Pick: Houston 27, Green Bay 24

Cleveland at Tennessee
While I was digging through the newspaper the other day looking for Family Circus, I saw something about how Tennessee just hired themselves a new coach. His wife is a stone cold fox. Good enough for me.

Pick: Tennessee 38, Cleveland 17

Cincinnati at Indianapolis
Ladies and gentlemen, can I please have your attention? I've just been handed an urgent and horrifying news story. I need all of you, to stop what you're doing and listen: Peyton Manning is a douche.

Pick: Indianapolis 42, Cincinnati 6

Atlanta at New Orleans
This Drew Brees is a real man. A man who discovered the wheel and built the Eiffel Tower out of metal and brawn. That's what kind of man he is. You're just a woman with a small brain. With a brain a third the size of him. It's science.

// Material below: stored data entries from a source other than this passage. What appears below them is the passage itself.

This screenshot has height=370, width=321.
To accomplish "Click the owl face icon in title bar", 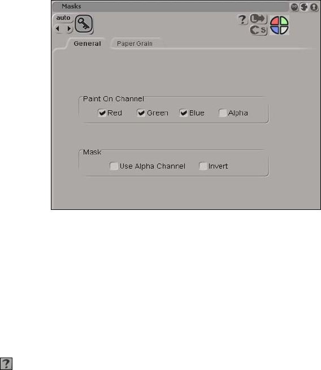I will tap(294, 7).
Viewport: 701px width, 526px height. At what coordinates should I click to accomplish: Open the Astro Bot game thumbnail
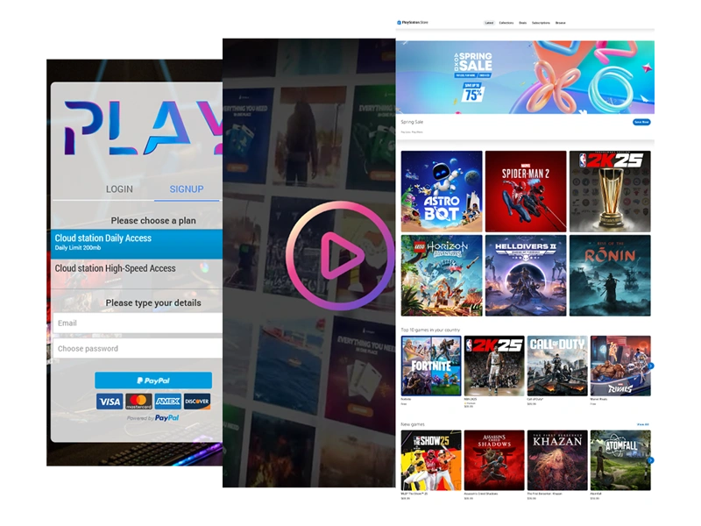pyautogui.click(x=442, y=191)
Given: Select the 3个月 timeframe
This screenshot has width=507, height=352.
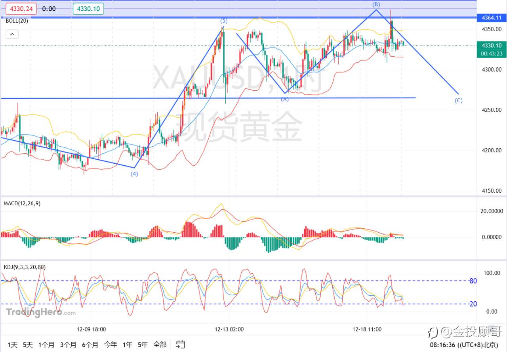Looking at the screenshot, I should click(68, 345).
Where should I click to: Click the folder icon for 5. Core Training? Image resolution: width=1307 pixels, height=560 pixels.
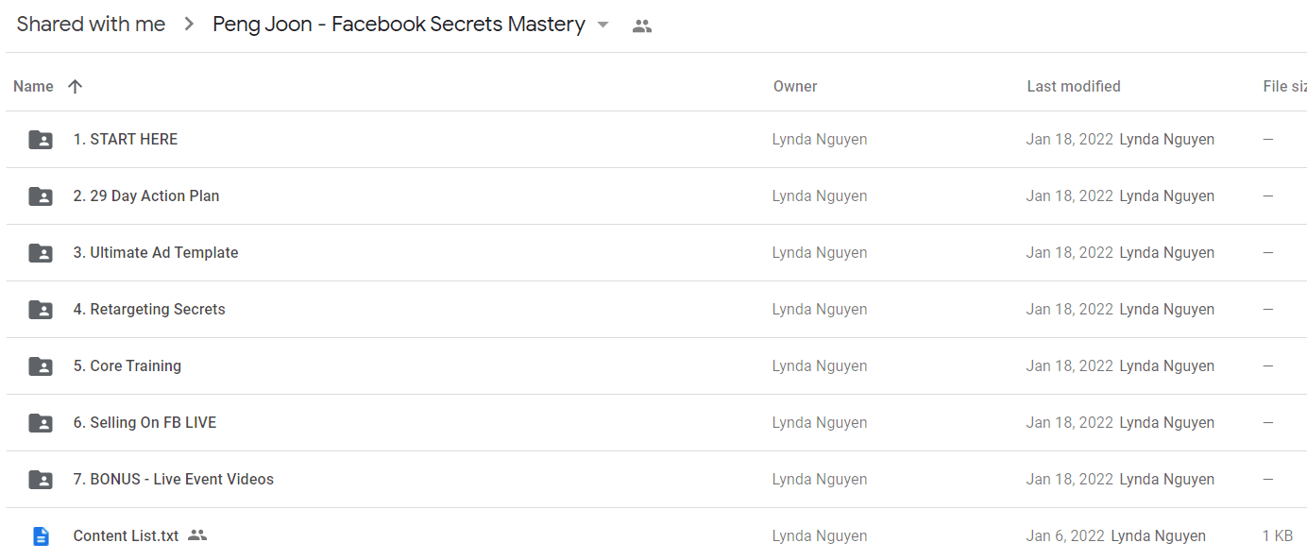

Pick: New Orleans 75, Atlanta 45

Philadelphia at New York Giants
That Donovan McNabb doesn't even know the rules of his own workplace? I'm not even mad. That's amazing. Like Bridget Fonda's behind. I want to be friends with that thing.

Pick: New York 17, Philadelphia 14

Kansas City at Denver
Kansas City doesn't have much of an offensive line. I guess having protection doesn't really concern them. Sounds to me like a wild night with your good buddy Ron Burgundy!

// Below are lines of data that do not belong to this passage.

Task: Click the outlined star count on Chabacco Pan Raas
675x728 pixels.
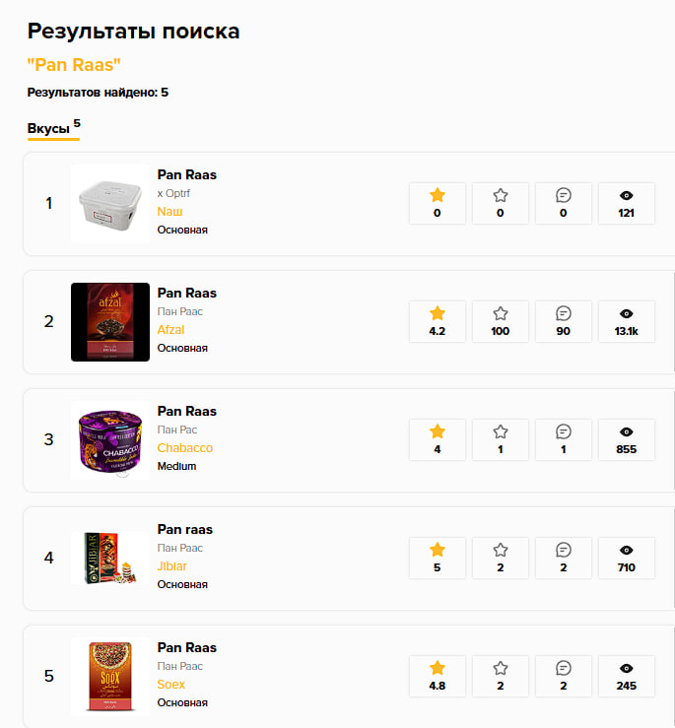Action: 501,439
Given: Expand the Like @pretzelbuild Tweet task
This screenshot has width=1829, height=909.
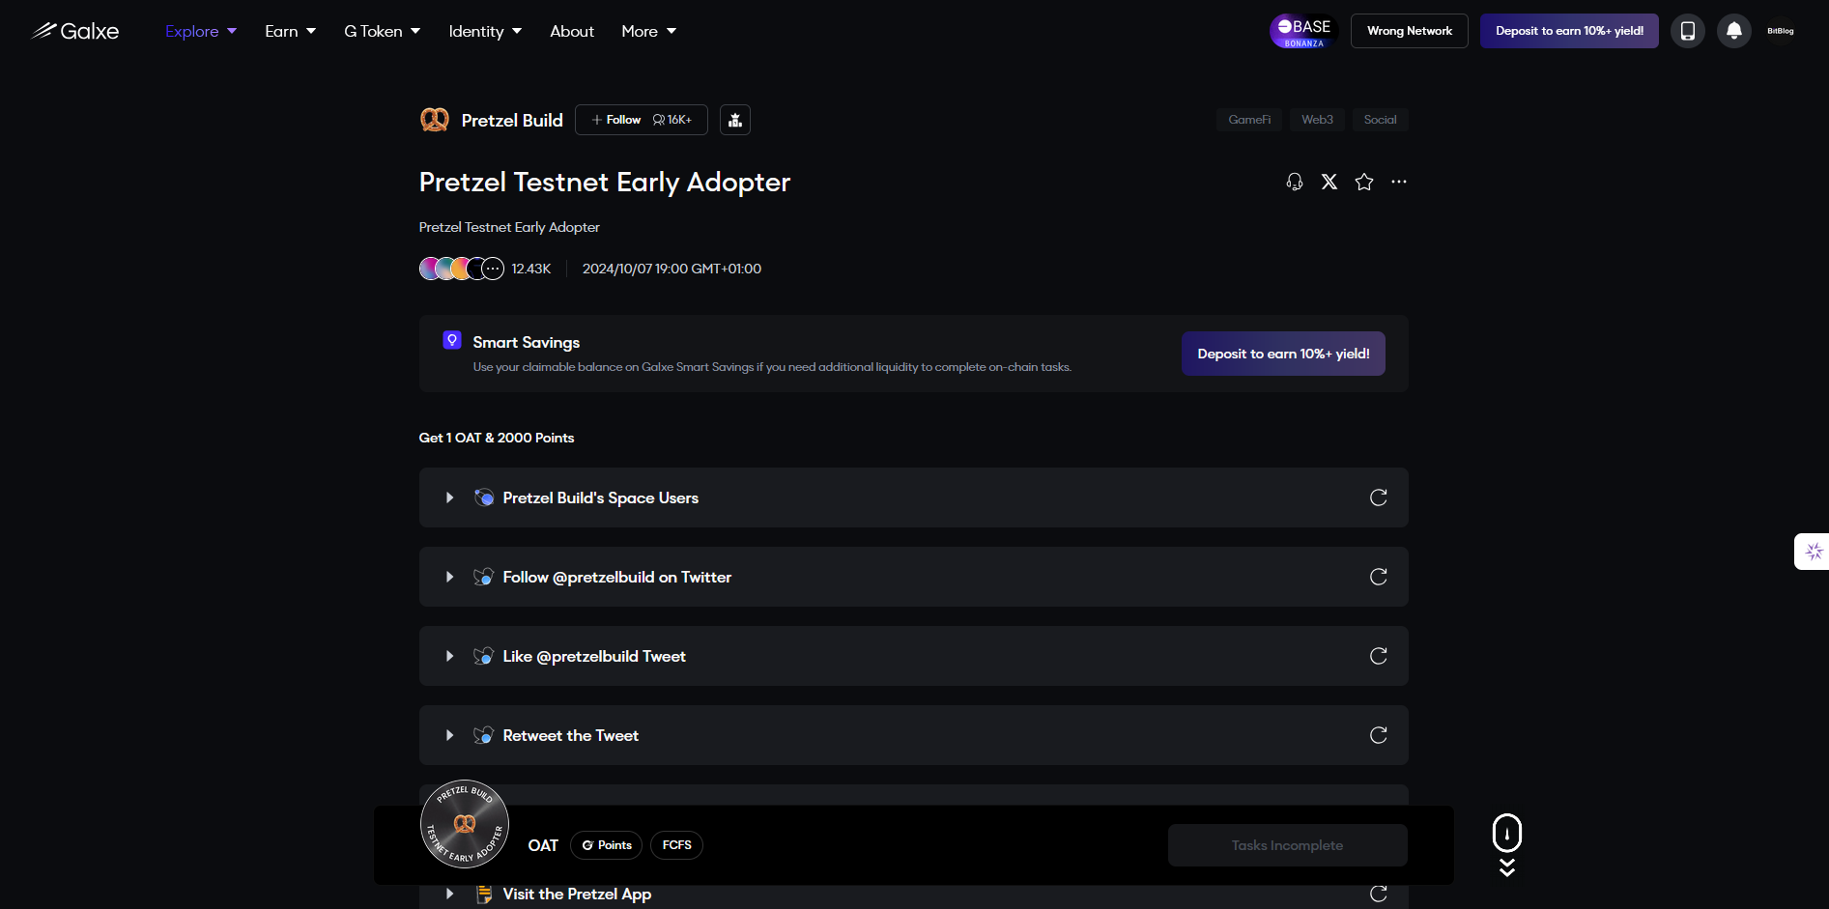Looking at the screenshot, I should (449, 656).
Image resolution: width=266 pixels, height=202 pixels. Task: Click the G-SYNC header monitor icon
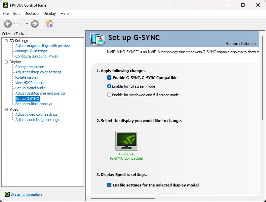97,39
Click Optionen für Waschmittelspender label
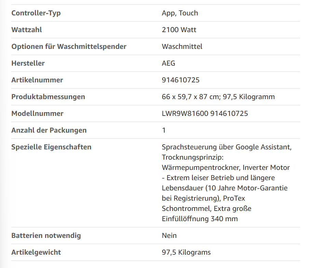This screenshot has width=313, height=268. click(69, 46)
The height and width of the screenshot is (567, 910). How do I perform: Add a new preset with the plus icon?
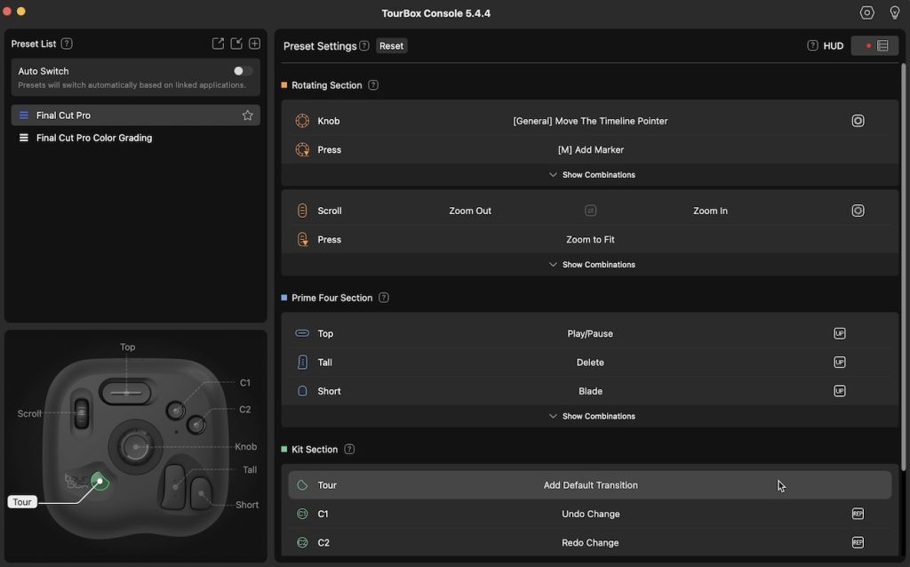click(255, 43)
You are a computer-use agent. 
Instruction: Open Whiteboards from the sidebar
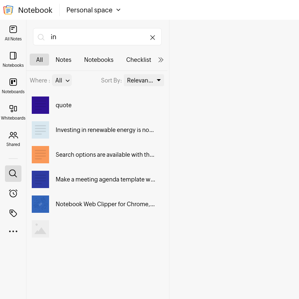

Pick: Denver 37, Kansas City 28

Miami at Buffalo
I wanna say something. I'm gonna put it out there. If you like it, you can take it, if you don't, send it right back. I want to be on Bill Parcells.

Pick: Miami 21, Buffalo 17

New York Jets at San Francisco
San Francisco? What do they have that good old San Diego doesn't? That Mike Singletary though...he could rip the arms off a live bear and beat the bear to death with them.

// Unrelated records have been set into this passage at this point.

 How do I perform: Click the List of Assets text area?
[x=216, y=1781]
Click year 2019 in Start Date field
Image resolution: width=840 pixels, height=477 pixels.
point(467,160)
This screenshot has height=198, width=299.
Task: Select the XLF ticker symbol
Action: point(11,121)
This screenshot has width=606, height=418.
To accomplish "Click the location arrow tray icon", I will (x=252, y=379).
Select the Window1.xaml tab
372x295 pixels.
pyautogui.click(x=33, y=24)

Pick: New York 31, San Francisco 22

New England at Seattle
What do I love? I love...poetry. And a nice glass of scotch. And, of course, watching Bill Belechick lose games. Not going to happen this week though. Seattle...now there's a team the pooped the fridge this season.

Pick: New England 35, Seattle 0

St. Louis at Arizona
Kurt Warner has to face his old team, with many of them still close friends of his. That stadium in Phoenix that I can't be bothered with looking up the name of will sure be a glass case of emotion for this one.

Pick: Arizona 41, St. Louis 14

Dallas at Pittsburgh
Jerry Jones and I used to go chasing tail back in his glory days. My glory days? Still going, brother.

Pittsburgh 21, Dallas 17

Washington at Baltimore
Tony Romo is a whale's vagina. That's all I have to say about him. Good day!

Pick: Baltimore 14, Washington 10

Tampa Bay at Carolina
I don't care about this game. To be honest with you, I'll probably be fornicating. How are you? You look awfully nice today. Maybe don't wear a bra next time. No, I was talking to you. No, not her. I don't know her name. What is it? Lanolin? Lanolin? Like sheep's wool?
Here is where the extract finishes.